Violência contra mulheres: quase metade dos agressores no Ceará tem vínculo com a vítima
Levantamento da Rede de Observatórios da Segurança mostra que 46,8% dos agressores são parceiros, ex-companheiros, familiares ou conhecidos das vítimas
Foto: SSPDS Ceará: 46,8% dos agressores de mulheres são parceiros ou conhecidos
O relatório “Elas Vivem: a urgência da vida”, divulgado pela Rede de Observatórios da Segurança, revela que quase metade das agressões contra mulheres no Ceará é cometida por pessoas que mantêm algum tipo de vínculo com as vítimas. Conforme o levantamento, 46,8% dos agressores são companheiros, ex-companheiros, familiares ou conhecidos.

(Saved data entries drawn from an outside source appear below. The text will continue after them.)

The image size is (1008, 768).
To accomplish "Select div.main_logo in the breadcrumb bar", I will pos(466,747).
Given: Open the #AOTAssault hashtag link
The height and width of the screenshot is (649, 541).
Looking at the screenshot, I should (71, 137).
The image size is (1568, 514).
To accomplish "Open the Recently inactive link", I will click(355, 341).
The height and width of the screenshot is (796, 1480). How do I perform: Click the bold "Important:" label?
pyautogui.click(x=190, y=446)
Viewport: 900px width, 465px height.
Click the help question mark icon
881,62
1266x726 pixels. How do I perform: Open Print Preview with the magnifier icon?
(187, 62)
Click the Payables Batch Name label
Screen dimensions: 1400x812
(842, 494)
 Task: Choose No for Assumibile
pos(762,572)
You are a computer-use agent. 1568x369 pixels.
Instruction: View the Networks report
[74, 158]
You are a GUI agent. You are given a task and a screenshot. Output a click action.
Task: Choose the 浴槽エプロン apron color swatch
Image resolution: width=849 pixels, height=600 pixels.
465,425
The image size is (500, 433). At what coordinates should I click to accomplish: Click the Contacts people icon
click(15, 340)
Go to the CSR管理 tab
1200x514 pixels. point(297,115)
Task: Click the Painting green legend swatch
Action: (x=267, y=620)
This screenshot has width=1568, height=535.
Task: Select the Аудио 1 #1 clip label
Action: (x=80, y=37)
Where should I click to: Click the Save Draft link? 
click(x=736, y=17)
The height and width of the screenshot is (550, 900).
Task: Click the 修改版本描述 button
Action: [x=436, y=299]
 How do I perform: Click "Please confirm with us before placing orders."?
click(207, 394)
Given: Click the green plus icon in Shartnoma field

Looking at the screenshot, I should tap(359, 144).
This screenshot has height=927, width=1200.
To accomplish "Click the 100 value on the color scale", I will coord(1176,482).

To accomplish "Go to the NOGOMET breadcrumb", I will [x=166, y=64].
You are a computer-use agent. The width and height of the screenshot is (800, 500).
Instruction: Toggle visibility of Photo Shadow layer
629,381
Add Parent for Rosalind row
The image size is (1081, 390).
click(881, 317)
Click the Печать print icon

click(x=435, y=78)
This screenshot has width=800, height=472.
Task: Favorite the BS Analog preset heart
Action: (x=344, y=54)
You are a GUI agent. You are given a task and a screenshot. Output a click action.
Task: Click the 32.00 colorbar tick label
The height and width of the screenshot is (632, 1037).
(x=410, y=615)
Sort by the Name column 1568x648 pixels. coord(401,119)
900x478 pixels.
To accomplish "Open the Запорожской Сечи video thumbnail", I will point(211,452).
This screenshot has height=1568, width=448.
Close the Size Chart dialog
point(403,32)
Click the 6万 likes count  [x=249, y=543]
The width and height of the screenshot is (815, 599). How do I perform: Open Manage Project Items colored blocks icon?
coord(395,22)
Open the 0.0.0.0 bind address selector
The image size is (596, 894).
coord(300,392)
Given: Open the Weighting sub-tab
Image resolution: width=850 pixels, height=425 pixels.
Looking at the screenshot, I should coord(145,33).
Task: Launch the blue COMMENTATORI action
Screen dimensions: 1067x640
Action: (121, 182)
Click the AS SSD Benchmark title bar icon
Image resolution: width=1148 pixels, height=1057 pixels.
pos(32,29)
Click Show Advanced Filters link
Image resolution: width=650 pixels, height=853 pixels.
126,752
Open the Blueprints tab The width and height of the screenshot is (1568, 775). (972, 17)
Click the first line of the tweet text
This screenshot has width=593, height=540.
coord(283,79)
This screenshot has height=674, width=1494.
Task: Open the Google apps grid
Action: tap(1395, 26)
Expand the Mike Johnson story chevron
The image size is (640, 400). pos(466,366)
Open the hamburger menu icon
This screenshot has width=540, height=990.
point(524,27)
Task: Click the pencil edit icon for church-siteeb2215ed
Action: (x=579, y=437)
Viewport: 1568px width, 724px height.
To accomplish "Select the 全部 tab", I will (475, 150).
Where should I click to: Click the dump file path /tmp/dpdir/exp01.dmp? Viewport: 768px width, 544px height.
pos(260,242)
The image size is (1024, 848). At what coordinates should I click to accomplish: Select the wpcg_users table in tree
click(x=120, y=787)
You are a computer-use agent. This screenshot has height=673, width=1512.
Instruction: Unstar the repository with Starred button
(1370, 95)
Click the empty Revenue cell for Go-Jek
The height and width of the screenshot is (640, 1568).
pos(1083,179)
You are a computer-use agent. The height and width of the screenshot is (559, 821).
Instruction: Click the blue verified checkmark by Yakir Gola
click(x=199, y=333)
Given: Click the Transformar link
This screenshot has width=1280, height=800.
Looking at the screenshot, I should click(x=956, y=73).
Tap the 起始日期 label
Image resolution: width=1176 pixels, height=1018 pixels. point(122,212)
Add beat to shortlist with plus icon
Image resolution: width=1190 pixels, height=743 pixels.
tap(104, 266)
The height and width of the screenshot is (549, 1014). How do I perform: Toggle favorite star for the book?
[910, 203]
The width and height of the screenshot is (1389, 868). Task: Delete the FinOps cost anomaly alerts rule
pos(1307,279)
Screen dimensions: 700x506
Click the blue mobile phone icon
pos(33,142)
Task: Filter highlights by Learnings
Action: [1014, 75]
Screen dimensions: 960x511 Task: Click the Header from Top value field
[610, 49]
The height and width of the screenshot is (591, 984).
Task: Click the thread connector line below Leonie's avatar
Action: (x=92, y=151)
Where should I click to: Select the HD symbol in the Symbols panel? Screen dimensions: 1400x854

Ao longo de 2025, foram registradas 197 ocorrências de violência contra mulheres no estado. O número representa uma queda de 4,8% em relação ao ano anterior. Apesar da redução, especialistas alertam que isso não significa necessariamente melhora no cenário, já que muitos casos não são denunciados ou não chegam a ser oficialmente registrados.
Mesmo com a diminuição nas ocorrências, houve aumento nas mortes de mulheres. Segundo o relatório, 98 mulheres e meninas foram assassinadas no Ceará, considerando casos de feminicídio, homicídio e transfeminicídio, o que representa crescimento de 4,4% em comparação ao período anterior.
A proximidade entre vítimas e agressores é um dos principais padrões observados nas violências de gênero. Grande parte dos crimes acontece dentro do ambiente doméstico ou em relações afetivas, o que pode dificultar a denúncia. Em muitos casos, as vítimas dependem emocional ou financeiramente do agressor, além de enfrentarem medo de represálias ou pressão familiar.
Os pesquisadores também destacam que a violência costuma evoluir de forma gradual, começando com agressões verbais, ameaças ou violência psicológica e podendo chegar a agressões físicas ou tentativa de feminicídio. Entre os casos registrados no Ceará estão tentativas de feminicídio, agressões físicas, homicídios, violência sexual, tortura e cárcere privado. Uma mesma vítima pode sofrer diferentes tipos de violência ao longo do tempo.
Dados nacionais preocupam
Ao ampliar a análise para os nove estados monitorados pela Rede de Observatórios da Segurança, o relatório aponta 4.558 mulheres vítimas de violência em 2025, um aumento de 9% em relação a 2024. A média indica que pelo menos 12 mulheres sofreram algum tipo de violência a cada 24 horas nos estados analisados.
No total, foram registrados 546 casos de feminicídio, além de sete transfeminicídios. Somando também homicídios, o número chega a 1.004 mortes de mulheres no período.
Violência sexual atinge principalmente jovens
O levantamento contabilizou 961 registros de estupro ou agressão sexual em 2025, número 56,6% maior que o do ano anterior, quando foram identificados 602 casos. Crianças e adolescentes de 0 a 17 anos representam 56,5% das vítimas.
Os dados mostram ainda que 78,5% das agressões foram cometidas por companheiros ou ex-companheiros, reforçando que a violência de gênero está fortemente ligada ao ambiente doméstico e às relações afetivas.
Falta de dados dificulta políticas públicas
Outro problema apontado pelo relatório é a ausência de informações completas sobre os casos. Dados como raça das vítimas ou circunstâncias detalhadas do crime nem sempre são registrados, o que dificulta a criação de políticas públicas mais eficazes e impede a compreensão real da dimensão do problema.
Prevenção e mudanças culturais
Para os pesquisadores, o enfrentamento da violência contra mulheres precisa ir além das ações policiais e judiciais. O estudo defende campanhas educativas, debates sobre igualdade de gênero nas escolas e fortalecimento das redes de proteção às vítimas.
Também é sugerido que a violência de gênero seja tratada como questão de saúde pública, com participação mais ativa de profissionais da saúde, educação e assistência social na identificação precoce de situações de risco.
Segundo a Rede de Observatórios da Segurança, a redução efetiva da violência depende de ações integradas entre poder público, instituições e sociedade civil, capazes de enfrentar as causas estruturais do problema.